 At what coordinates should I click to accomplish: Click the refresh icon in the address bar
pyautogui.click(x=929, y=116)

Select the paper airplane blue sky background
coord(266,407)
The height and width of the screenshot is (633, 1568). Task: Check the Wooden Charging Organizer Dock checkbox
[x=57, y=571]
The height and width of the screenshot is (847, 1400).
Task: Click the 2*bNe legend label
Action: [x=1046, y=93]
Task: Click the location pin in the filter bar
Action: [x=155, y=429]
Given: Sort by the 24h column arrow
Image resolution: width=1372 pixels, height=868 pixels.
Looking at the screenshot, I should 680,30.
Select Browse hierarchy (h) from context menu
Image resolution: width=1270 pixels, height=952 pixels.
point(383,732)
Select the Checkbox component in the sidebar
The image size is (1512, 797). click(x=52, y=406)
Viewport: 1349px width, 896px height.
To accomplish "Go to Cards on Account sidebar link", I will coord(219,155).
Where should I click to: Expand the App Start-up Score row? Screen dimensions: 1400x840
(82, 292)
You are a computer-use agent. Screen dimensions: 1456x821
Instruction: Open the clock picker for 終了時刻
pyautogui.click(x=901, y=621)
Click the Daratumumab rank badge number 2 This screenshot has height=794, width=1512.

— What you need to do —
Restate each of the records exactly, leaving nothing out.

— Task response —
 At what coordinates should I click to accomplish: Click the refresh icon in the address bar
pyautogui.click(x=929, y=116)

Select the paper airplane blue sky background
coord(266,407)
The height and width of the screenshot is (633, 1568). Task: Check the Wooden Charging Organizer Dock checkbox
[x=57, y=571]
The height and width of the screenshot is (847, 1400).
Task: Click the 2*bNe legend label
Action: [x=1046, y=93]
Task: Click the location pin in the filter bar
Action: [x=155, y=429]
Given: Sort by the 24h column arrow
Image resolution: width=1372 pixels, height=868 pixels.
Looking at the screenshot, I should 680,30.
Select Browse hierarchy (h) from context menu
Image resolution: width=1270 pixels, height=952 pixels.
point(383,732)
Select the Checkbox component in the sidebar
The image size is (1512, 797). click(x=52, y=406)
Viewport: 1349px width, 896px height.
To accomplish "Go to Cards on Account sidebar link", I will coord(219,155).
Where should I click to: Expand the App Start-up Score row? Screen dimensions: 1400x840
(82, 292)
You are a computer-use agent. Screen dimensions: 1456x821
Instruction: Open the clock picker for 終了時刻
pyautogui.click(x=901, y=621)
Click the Daratumumab rank badge number 2 This screenshot has height=794, width=1512.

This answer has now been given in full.